Supports four limit types — use any combination:

'RATE_LIMIT_PLANS': {
    'free': {
        '/api/generate/': {
            'per_minute': 2,
            'per_hour':   20,
            'per_day':    100,
            'lifetime':   1000,   # never resets
        },
    },
}

Key behaviours:

• Routes only in premium automatically return 403 for lower plan users
• Each plan gets independent counters — upgrading starts fresh
• Cache-based counting — zero extra DB load for time-based limits
• Lifetime limits use atomic DB increments — race condition safe

Returns: 429 Too Many Requests

---

📝 WatchLog

Silently records every request to the database. Zero configuration needed.
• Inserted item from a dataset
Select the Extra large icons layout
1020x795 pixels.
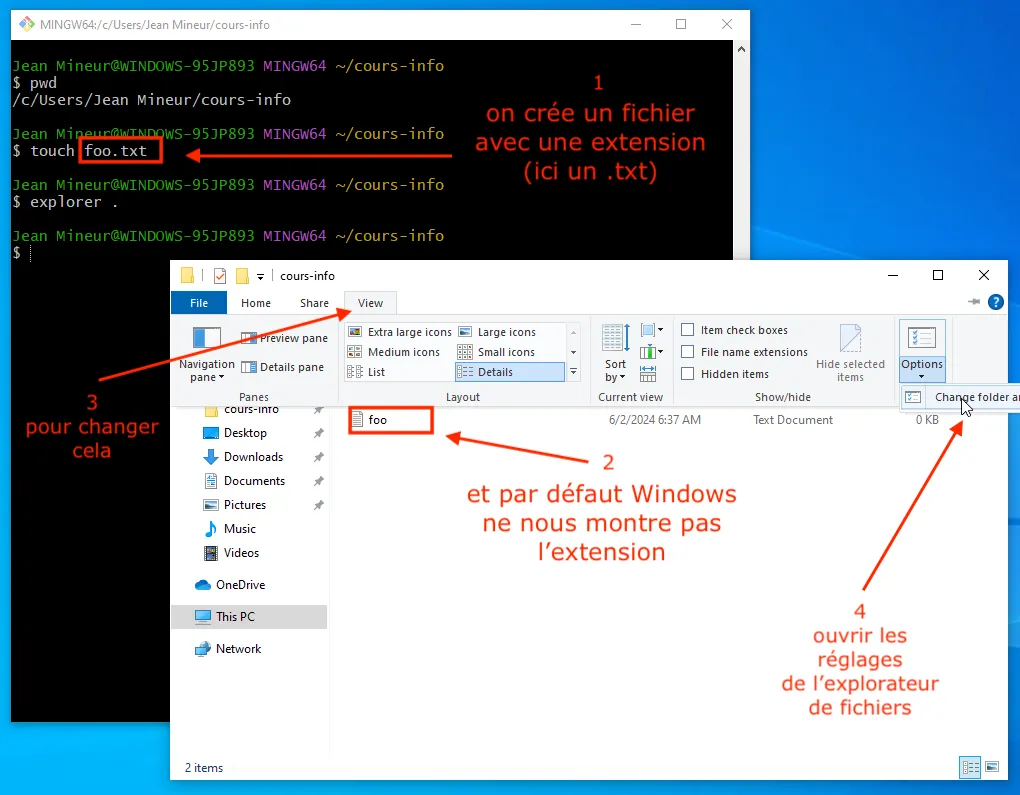click(399, 332)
Writes happen in a background thread — response returns instantly, database write happens after. Zero performance impact.

What gets saved:

Field	Example
method	GET
path	/api/generate/
status_code	200
response_time_ms	143.2
timestamp	2024-01-15 14:32:01
user_id	42 (authenticated users)
ip_address	192.168.1.1 (anonymous only)
was_blocked	True / False

---

📊 analyse_logs

Reads yesterday's logs and writes a plain English report using AI.
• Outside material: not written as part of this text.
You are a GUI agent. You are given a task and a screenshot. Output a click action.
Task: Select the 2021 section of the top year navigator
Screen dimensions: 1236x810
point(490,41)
python manage.py analyse_logs

What it covers:

• Overall API health assessment
• Error rate and what it means
• Slowest endpoints and likely causes
• Suspicious activity worth investigating
• 2–3 clear actionable recommendations

Report saved to Django admin → Daily Reports. Always accessible.

Auto cleanup: Logs older than LOG_RETENTION_DAYS deleted automatically. Your database never grows out of control.
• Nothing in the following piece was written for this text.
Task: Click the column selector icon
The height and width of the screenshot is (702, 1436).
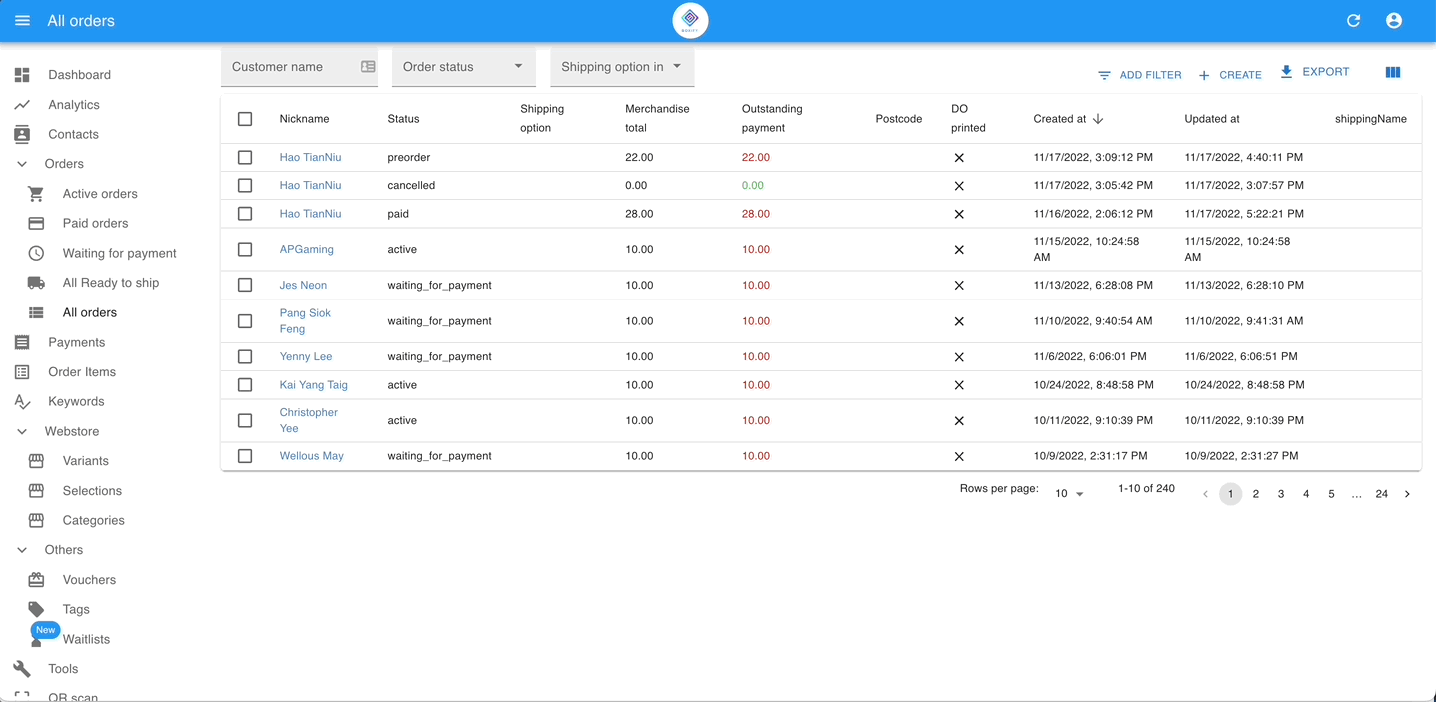Action: pos(1392,72)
Auto schedule (requires apscheduler):

SMART_MIDDLEWARE = {
    ...
    'ANALYSE_LOGS_AT': '06:00',   # runs every day at 6am automatically
}

Or use cron:

0 6 * * * /path/to/venv/bin/python /path/to/manage.py analyse_logs

---

AI Providers

Works with any OpenAI-compatible provider:

Provider	AI_BASE_URL	Notes
Groq	https://api.groq.com/openai/v1	Fast, generous free tier — recommended
OpenAI	https://api.openai.com/v1	Most capable
Gemini	https://generativelanguage.googleapis.com/v1beta/openai	Google free tier
Ollama	http://localhost:11434/v1	Fully local, completely free

💡 RateLimiter and WatchLog need zero AI configuration. Only AIAnomalyDetector, AIRequestValidator, and analyse_logs need a key.

---

Complete Settings Reference

SMART_MIDDLEWARE = {

    # AI — required for AI middlewares and analyse_logs
    'AI_API_KEY':  'your-key',
    'AI_BASE_URL': 'https://api.groq.com/openai/v1',
    'AI_MODEL':    'llama3-8b-8192',

    # RateLimiter
    'PLAN_FIELD': 'plan',           # field name on User model
    'RATE_LIMIT_PLANS': {
        'free': {
            '/api/generate/': {
                'per_minute': 2,
                'per_hour':   20,
                'per_day':    100,
                'lifetime':   1000,
            },
        },
        'premium': {
            '/api/generate/': {
                'per_minute': 50,
                'per_day':    5000,
            },
        },
    },

    # analyse_logs
    'LOG_RETENTION_DAYS': 30,       # default: 30
    'ANALYSE_LOGS_AT': '06:00',     # remove to use cron instead

    # AIAnomalyDetector — optional tuning
    'grey_suspicion_threshold': 4,
    'grey_hard_block_score':    8,
    'grey_sensitive_paths': [
        '/admin', '/.env', '/api/token',
    ],
}

---

Requirements

• Python 3.10+
• Django 4.2+
• httpx — installed automatically
• apscheduler — optional, only for ANALYSE_LOGS_AT

---

Known Limitations

Limitation	Workaround
Coordinated attacks from many IPs	Use Cloudflare or AWS WAF in front
Slow drip attacks (1 req/hour over days)	Will appear in analyse_logs report
AI backend unreachable	All middleware fails open — app never breaks
Cache resets on server restart	Use Redis cache for persistent rate limiting

---

Roadmap

• Usage dashboard at /smart-layer/usage/
• Grey-zone AI analysis in AIAnomalyDetector
• Email delivery for daily reports
• Test suite

---

License

MIT — free to use, modify, and distribute.

---

Built for Django developers who want real protection without the complexity.